UPDATED: This temporary conversion was originally scheduled to end as of August 31, 2017. The IHCP is extending this temporary workaround through December 31, 2017. Effective January 1, 2018, the EOB 1010 edit will revert to a denial status.
Have you received unexpected denials from your Indiana Medicaid claims with EOB code 1010 – “Rendering provider is not an eligible member of billing group or the group provider number is reported as rendering provider. Please verify provider and resubmit”? It’s not a mistake, at least not on the part of Indiana Health Coverage Programs (IHCP), but they are offering providers a grace period to make the necessary corrections.
Here’s the problem. With the implementation of the Indiana Health Coverage Programs’ (IHCP) new Core Medicaid Management Information System (CoreMMIS) and Provider Healthcare Portal, rendering providers who are part of a group practice are now required to be digitally linked to any service location where they bill Medicaid patients for that group. Any charges billed for a provider at a location where she is not linked will be denied.

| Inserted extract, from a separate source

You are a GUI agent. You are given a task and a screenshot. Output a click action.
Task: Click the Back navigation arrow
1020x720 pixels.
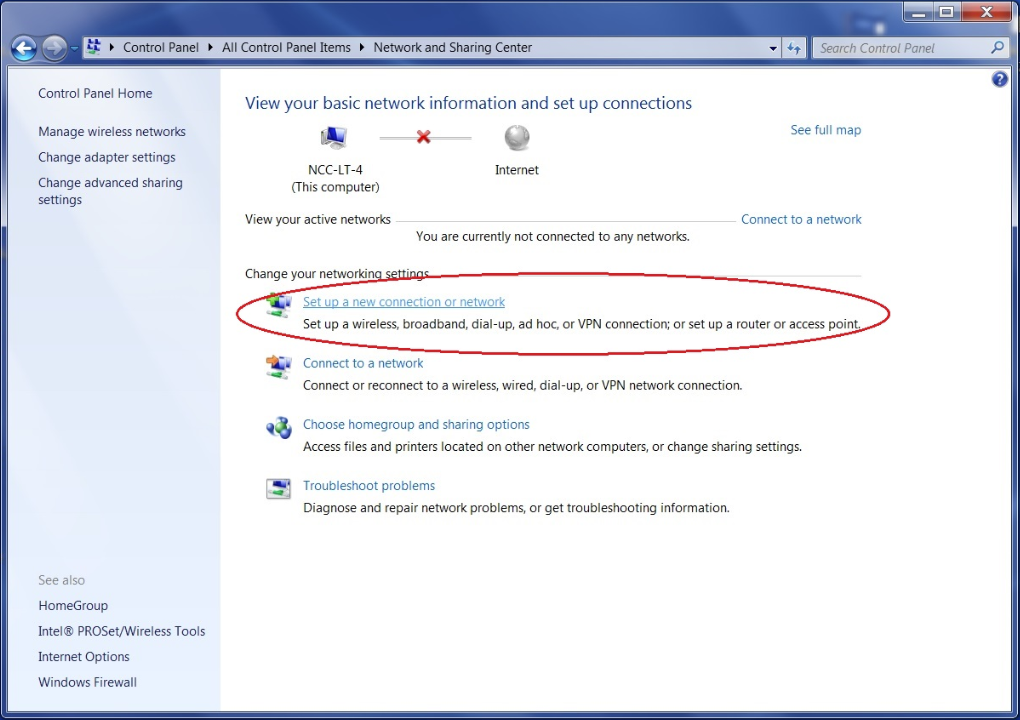pyautogui.click(x=22, y=47)
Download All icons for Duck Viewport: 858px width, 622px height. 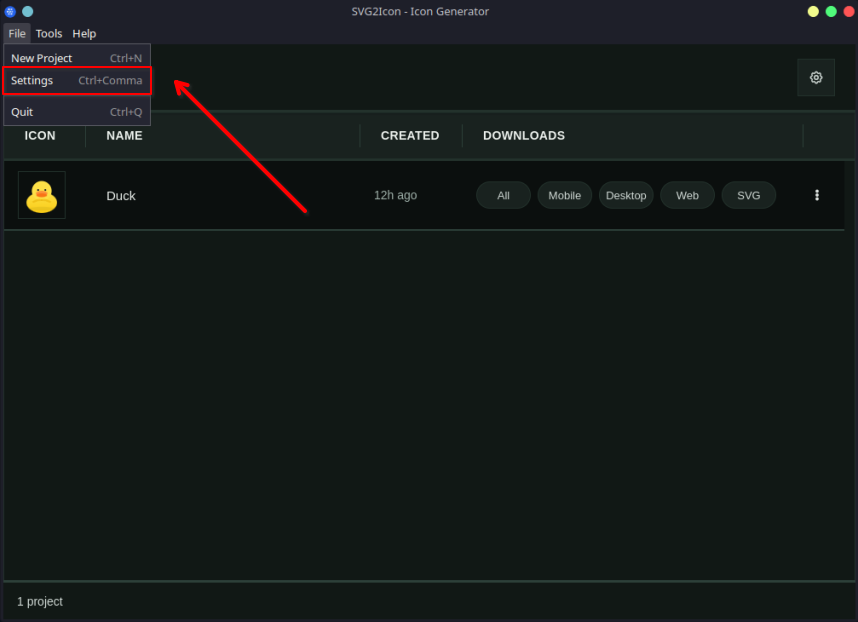[x=503, y=195]
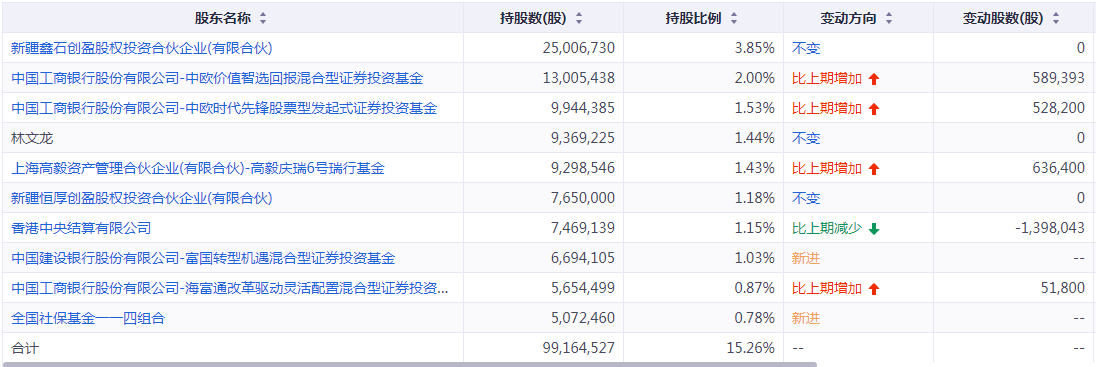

However, so many providers are receiving these denials that IHCP is now changing the transaction to “post-and-pay” status. That means that while the EOB 1010 message will still be transmitted in the remittance advices (RAs), payments will be issued. But only through August 31, 2017. Effective September 1, 2017, EOB 1010 will revert to a denial status.
What Should You Do?
- Review RAs in detail to locate any EOB 1010 messages.
- Update all service location profiles with the providers in question, and be sure the effective and end dates are accurate. (This training webinar, “Provider Healthcare Portal: Online Enrollment”, should help, along with the specific instructions listed in IHCP Banner Page BR201719.)
- Resubmit any claims that have been denied.